■ **Tarefas do exercício**:
A. Quais são todos os percentuais citados no texto sobre pequenos negócios na pandemia?
B. Retome o texto sobre pequenos negócios na pandemia a partir do ponto em que ele termina.

■ **Trecho do texto**:
════════════════════
Pequenos negócios liderados por pessoas negras sentiram mais as quedas no faturamento diante da pandemia da Covid-19. A recuperação mais lenta dos empreendedores está registrada na 13ª Pesquisa de Impacto do Coronavírus no Pequenos Negócios, feita pelo Serviço Brasileiro de Apoio às Micro e Pequenas Empresas (Sebrae) e a Fundação Getulio Vargas (FGV). 

De acordo com dados do levantamento, realizado no período de 25 de novembro e 1º de dezembro do ano passado, com 6.883 respondentes de todo o País, 72% dos empreendedores negros ainda têm faturamento inferior do que aqueles obtidos em meses tido como “normais” ou antes da pandemia

Enquanto isso, no caso de negócios de pessoas brancas, a percepção de faturamento abaixo é apontada por 66% dos respondentes. A pesquisa também mostra que 36% dos empreendedores brancos afirmam que estão funcionando da mesma forma que no período anterior à pandemia, sendo que para as pessoas negras esse número cai para 25%.
════════════════════
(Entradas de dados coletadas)
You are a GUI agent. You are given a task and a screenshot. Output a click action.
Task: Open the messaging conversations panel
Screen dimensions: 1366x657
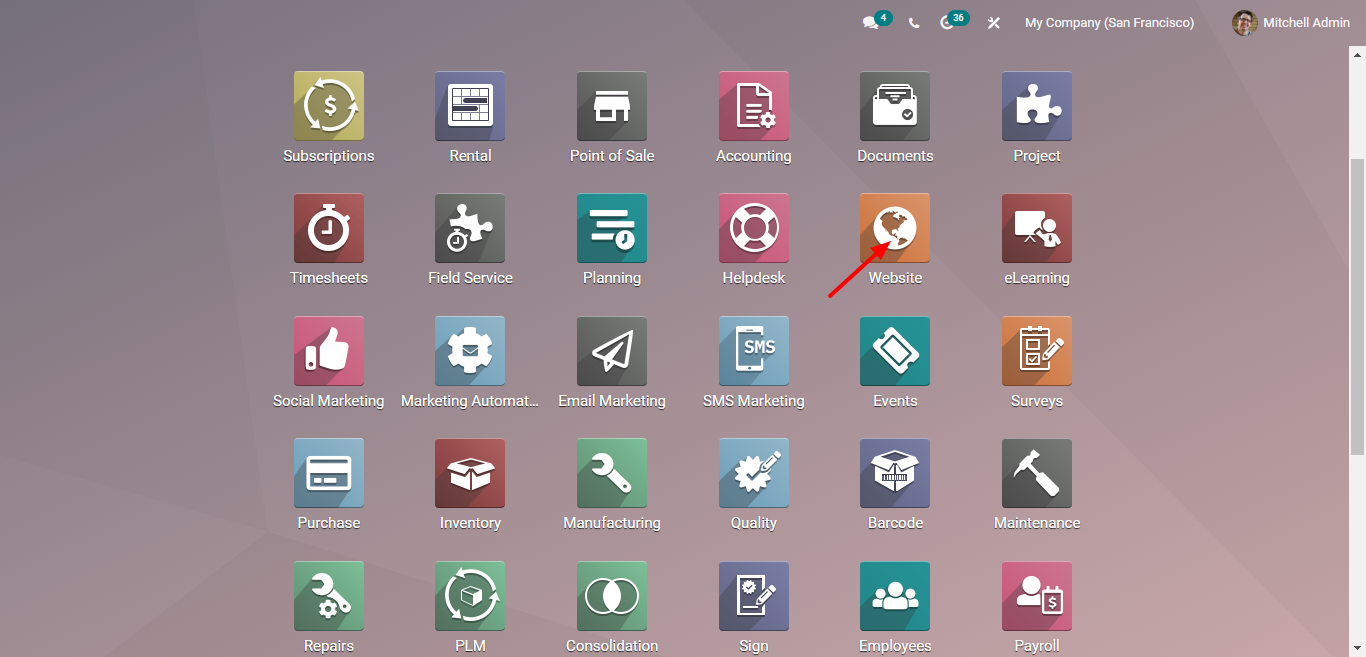tap(869, 22)
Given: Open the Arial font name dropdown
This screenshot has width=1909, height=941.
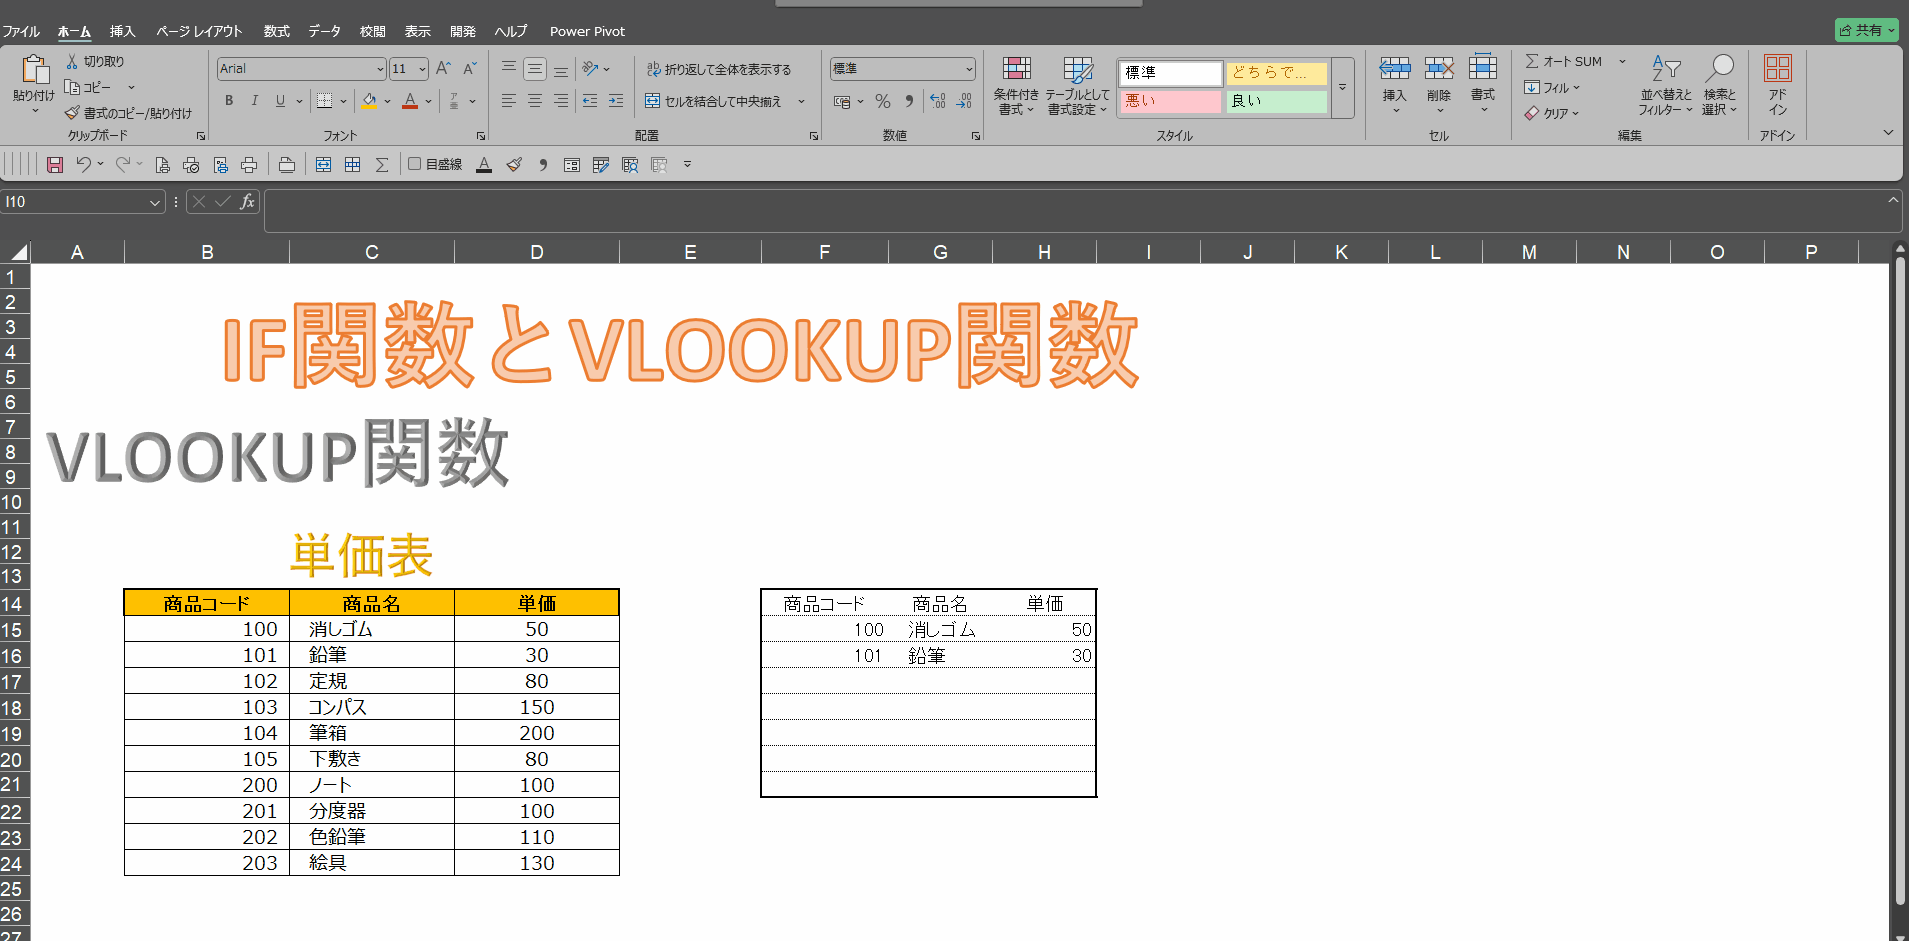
════════════════════
■ **Respostas em ordem**:
A. 72%, 66%, 36% e 25%.

B.
Conforme aponta a analista do Sebrae Minas, Laurana Silva Viana, as razões históricas explicam o cenário trazido pela pesquisa, uma vez que, no Brasil, as pessoas negras têm mais dificuldades de encontrar oportunidades nos estudos, em empregos de qualidade, por exemplo.

Além disso, uma condição que fez a diferença para muitos negócios é o que também provoca esse movimento: empréstimos para atravessar a crise. “A dificuldade também vem muito da falta de acesso ao crédito formal, o que já é observado quando a gente fala em grupos minoritários, por causa de preconceitos. E crédito foi uma ferramenta essencial para que os negócios se mantivessem abertos”, explica a especialista. 

Nesse sentido, vale ressaltar que para empreendedores brancos (51%) e pretos (49%) a maior dificuldade esteve relacionada ao aumento dos custos de insumos, mercadorias, combustíveis, aluguéis ou energia. 

Futuro incerto

A proporção de empreendedores negros (42%) que afirmam ter muitas dificuldades para manter o negócio também é maior que no caso dos brancos (38%). O momento, em que a variante Ômicron avança, traz novos desafios para a vida em sociedade, a afro-empreendedora Elizabeth Ferreira, que está à frente do Beth Cerimonial, com presença principalmente em Santa Luzia, na Região Metropolitana de Belo Horizonte, ainda avalia que o cenário não está favorável.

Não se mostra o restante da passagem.